Note how dark the picture above looks because the EC was set so low.  I then took that same photograph and used Lightroom to increase the exposure (and adjusted few other settings).  The result is below.  Note that although the Snow Goose is looking pretty white the neck is so bright any detail there is gone (blown out); also note that the Canada Goose is somewhat dark so I really didn’t increase the Exposure setting enough.  When adjusting the Exposure setting in Lightroom, if you increase it too much noise is introduced in the entire image.  My takeaway here is that by setting the EC too low, I had to overcompensate it too much in Lightroom, producing an image with blown white highlights for the main subject (Snow Goose) and too dark for the rest of the image.

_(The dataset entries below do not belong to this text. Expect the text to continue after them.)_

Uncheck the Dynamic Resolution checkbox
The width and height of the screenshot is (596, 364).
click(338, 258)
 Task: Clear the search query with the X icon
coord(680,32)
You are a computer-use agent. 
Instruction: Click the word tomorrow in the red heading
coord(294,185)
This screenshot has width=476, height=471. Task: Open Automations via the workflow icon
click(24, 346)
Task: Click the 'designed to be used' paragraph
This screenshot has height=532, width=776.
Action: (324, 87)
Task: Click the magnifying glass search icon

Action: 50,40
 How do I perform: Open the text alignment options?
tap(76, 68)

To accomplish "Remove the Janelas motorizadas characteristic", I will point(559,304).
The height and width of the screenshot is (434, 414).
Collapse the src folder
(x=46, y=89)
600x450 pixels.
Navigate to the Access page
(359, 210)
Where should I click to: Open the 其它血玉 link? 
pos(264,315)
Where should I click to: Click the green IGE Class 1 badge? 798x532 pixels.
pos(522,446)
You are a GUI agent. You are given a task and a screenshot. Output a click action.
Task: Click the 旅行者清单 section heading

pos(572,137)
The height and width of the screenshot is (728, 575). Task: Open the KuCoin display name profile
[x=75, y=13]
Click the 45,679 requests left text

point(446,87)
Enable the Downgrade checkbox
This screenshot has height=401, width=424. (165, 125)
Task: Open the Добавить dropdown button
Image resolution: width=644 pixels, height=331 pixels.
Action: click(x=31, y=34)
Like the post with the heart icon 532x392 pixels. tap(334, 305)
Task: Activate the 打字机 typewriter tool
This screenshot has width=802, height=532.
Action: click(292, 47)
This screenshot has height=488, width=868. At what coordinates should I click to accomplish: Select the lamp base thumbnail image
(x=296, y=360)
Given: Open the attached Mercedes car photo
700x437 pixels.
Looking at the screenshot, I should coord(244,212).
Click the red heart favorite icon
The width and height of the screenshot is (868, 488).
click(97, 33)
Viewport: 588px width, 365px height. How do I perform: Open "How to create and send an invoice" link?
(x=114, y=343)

I then adjusted the EC to -1; reduced light but not as low as the previous example.  When you look at the first image below you’ll see that overall it is not as dark as the first picture above.


When adjusting this image in Lightroom I did not have to increase the Exposure setting as much.  In the adjusted image below note that there is more detail around the neck and wings, but the top of the shoulders is still blown out, obscuring any detail there.


Next, I set the EC to -2/3, which darkens an image just a little bit.  Below is the unadjusted Snow Goose image – compare it to images #1 and #3 to see that each image gets progressively lighter.


I didn’t have to increase the Exposure setting in Lightroom very much this time to get the proper lighting.  As you look at the adjusted image below you can see more detail in the breast and wings, although there is still some blowout in the shoulder and lower neck regions.


Finally I set the EC to +2/3.  Although this seems counterintuitive to add more light to eliminate blowout, the theory is that the camera captures all of the detail with the added light and since you don’t have to artificially increase the Exposure in Lightroom the image retains the detail.  Here’s the unadjusted image with an EC of +2/3.


Note how the unadjusted image above looks over-exposed, which is is due to the EC being set  to +2/3; it is by far the brightest image of all the unadjusted images.   Using Lightroom I then had to reduce the Exposure setting to get the final product.


Note all the little details that are now showing in the neck, breast and under-tail.  There are no blown-out areas anywhere.  By actually allowing in more light initially, the camera also captured all of the detail.  The untouched image looks overexposed, but reducing the exposure during post-processing corrects the over-exposure and retains smaller details that were lost when setting the EC too low.

So next time you see a Snow Goose, Swan or other white bird try adjusting your EC.  I had the most luck setting it above normal (0) to +2/3 EC.  Let me know what you do to eliminate blown highlights in light-colored birds.


Stay Safe.  Go Birding.  Take Pics.  Share Here.  Repeat.